As stated in item C, Marxists believe that there is conflict in society due to the divide between the bourgeoisie (the owners) and the proletariat (the workers). Marx and Engels stated that capitalism is the key problem in most societies as it causes those at the top to exploit those at the bottom. Neo-Marxists such as Hall also state that many of the problems of society in relation to money, crime and racism all stem for the inequality between the rich and the poor.
However, Functionalist sociologists such as Durkheim would argue that most societies are based on shared values, he uses the organic analogy to highlight that agents of socialization are all interconnected and as it states in Item C, these institutions are all ‘parts working harmoniously together to meet the needs of the social system’. For Durkheim, society works in the same way a human body does with all its organs serving an important function helping to keep the organism alive.
The views of Max Weber tend to support claims made by the Marxist perspective, like Marxists, Weber focused on the impact of capitalism on individuals in society and as stated in Item C, how it causes a clear divide of ‘conflict and power’. Weber believed that Capitalism came as a result of religion and indeed he states that religion itself is another cause for both divide and conflict between individuals.
Other functionalist researchers such Parsons and Murdock however would argue that religion actually brings people together, they believe that institutions give clear directions for roles. One such example being the family whereby the male takes on the instrumental role of the breadwinner and the female takes on the caregiving, expressive role. For Functionalists, this shows social solidarity by everyone playing a role or part in the family so that it can function on a day to day basis.

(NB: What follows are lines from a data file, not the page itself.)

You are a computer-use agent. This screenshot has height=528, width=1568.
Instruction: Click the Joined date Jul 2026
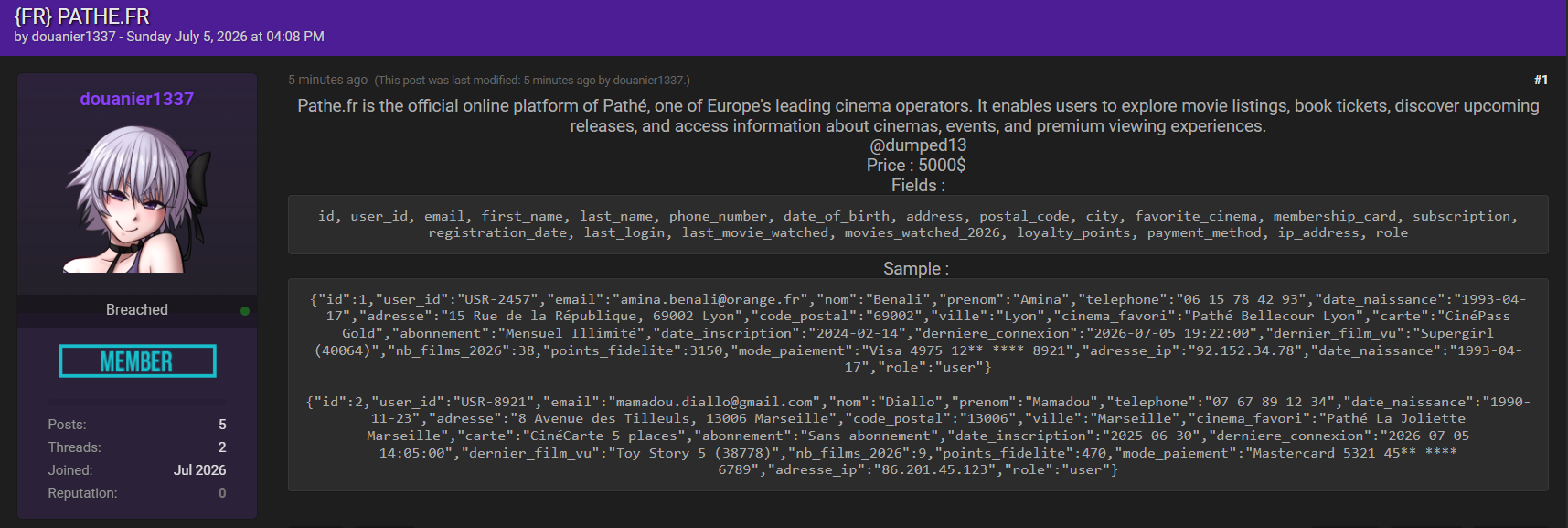pyautogui.click(x=199, y=470)

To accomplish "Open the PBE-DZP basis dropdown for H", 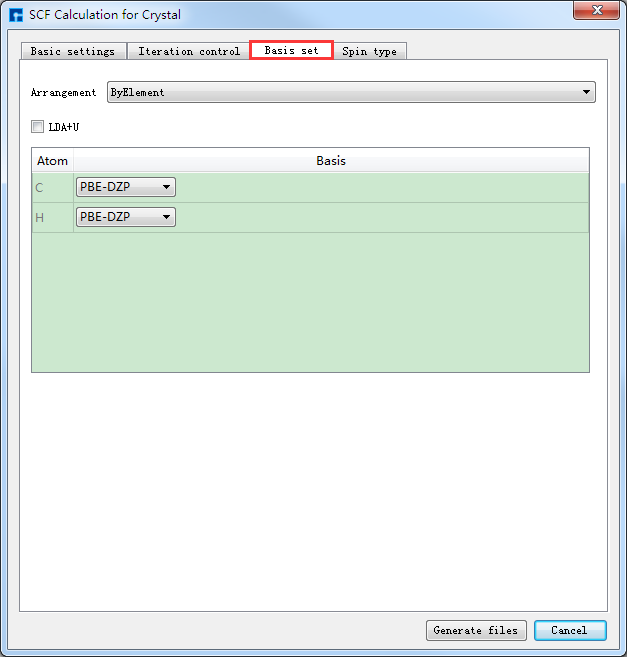I will (126, 217).
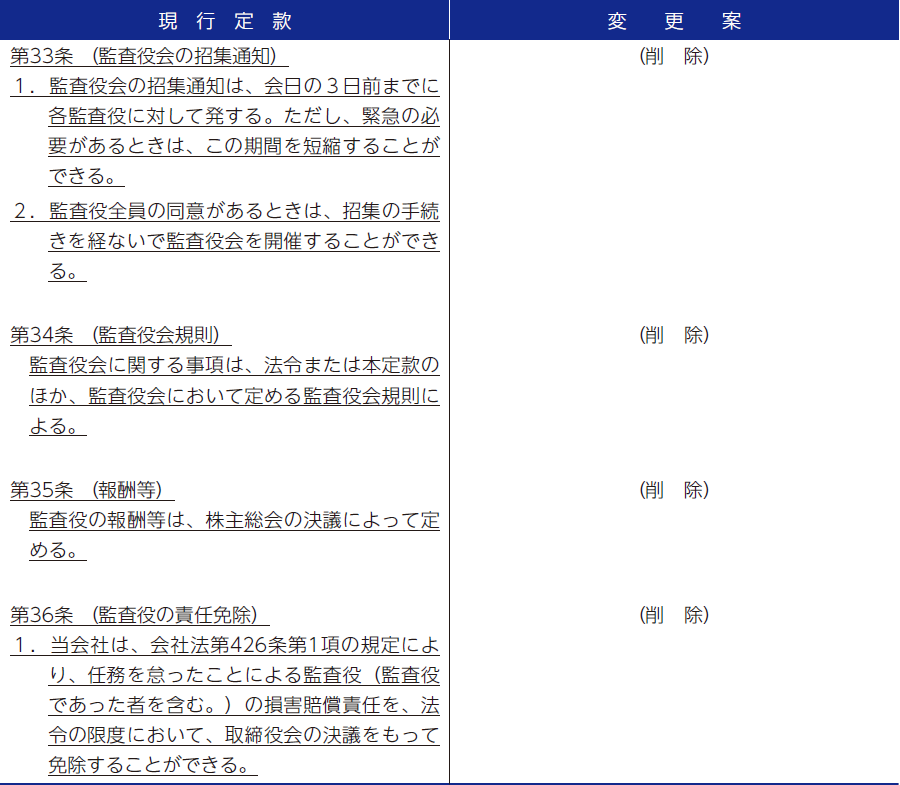Image resolution: width=900 pixels, height=785 pixels.
Task: Select the 第33条 (監査役会の招集通知) heading
Action: 143,56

Feminist sociologists would disagree with these roles in the family and therefore fall into the conflict side of the debate, they believe that conflict derives from patriarchy, the view that societies and systems in societies are driven and dominated by men. Liberal feminists such as Oakley note that the family and the workplace are key locations for patriarchy as men hold the power of money and females work without gaining any personal income, this causes a continual power imbalance. Radical feminists such as Dworkin take the argument even further by saying that conflict comes from the physical power and intimidation men use to oppress females into a lower status.

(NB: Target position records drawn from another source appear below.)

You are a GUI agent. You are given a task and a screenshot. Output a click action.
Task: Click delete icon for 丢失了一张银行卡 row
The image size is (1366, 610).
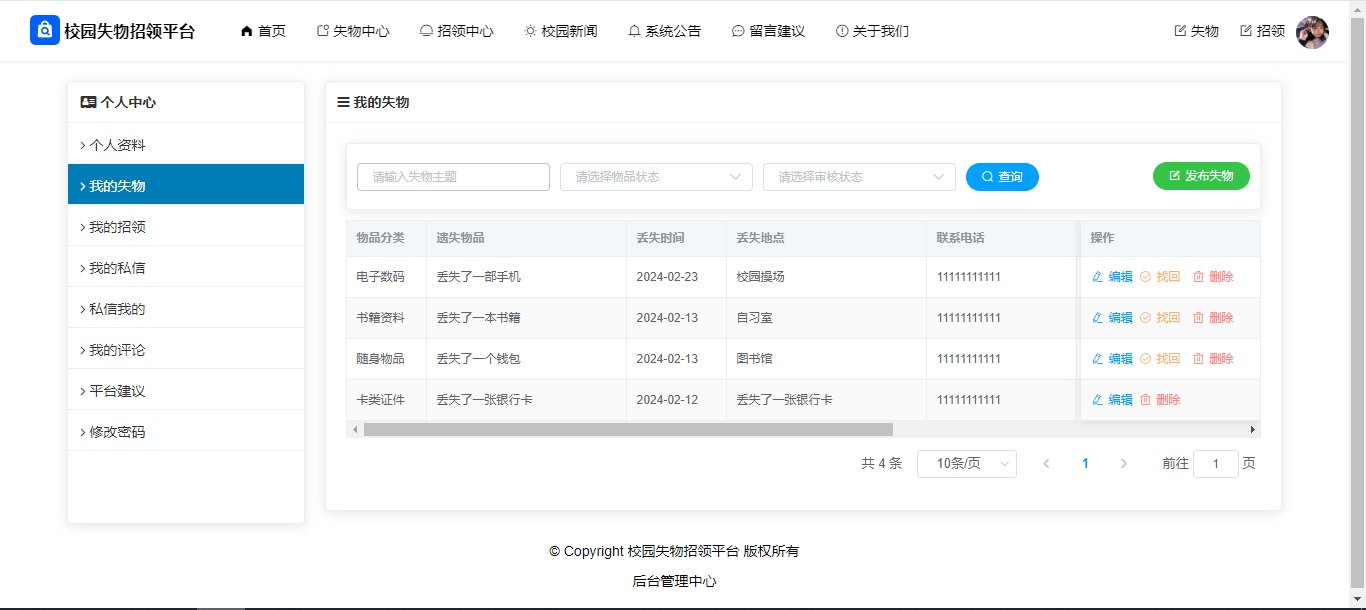point(1146,400)
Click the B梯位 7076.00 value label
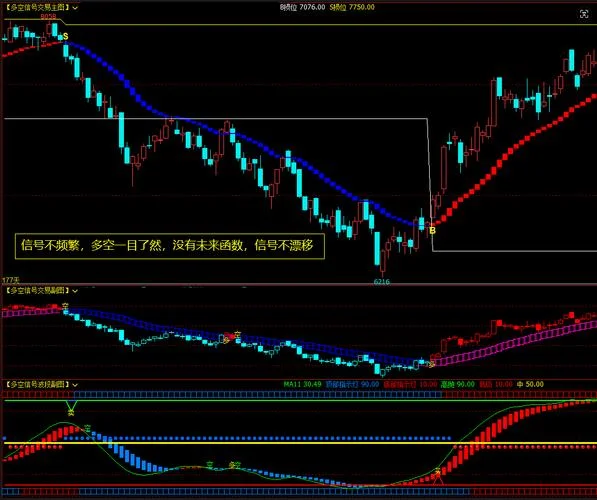 (303, 7)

Functionalists such as David and Moore however state that different levels of status and power are important for a society. Without hierarchy there can be no consensus. For example, in any society you need people at the top to make the rules as well as people in the middle and the bottom. They refer to this as role allocation. In other words, different power levels are needed in order for society to correctly function.
Symbolic interactionists such as Mead and Becker however state that these differing levels of power simply lead to conflict through negative labelling. For example the poor are often labelled for being the problems of society, that their crime levels and low education are the catalyst for financial problems. This negative labelling further reinforces the prejudices and stereotypical views of others.
In conclusion then, there is strong evidence from both the conflict and consensus views in order to help us understand society, in reality each society and country is very different from each other and all places are at differing levels of either unrest or stability at different points in their history. Post-modernists such as Bauman would also note that many of the ideas of Durkheim, Marx and Weber are now also quite outdated especially as we move to a more globalized and homogenized world.
Please Note: These answers have been produced without the knowledge of the mark scheme and merely reflect my attempt at producing a model answer on the day of the exam.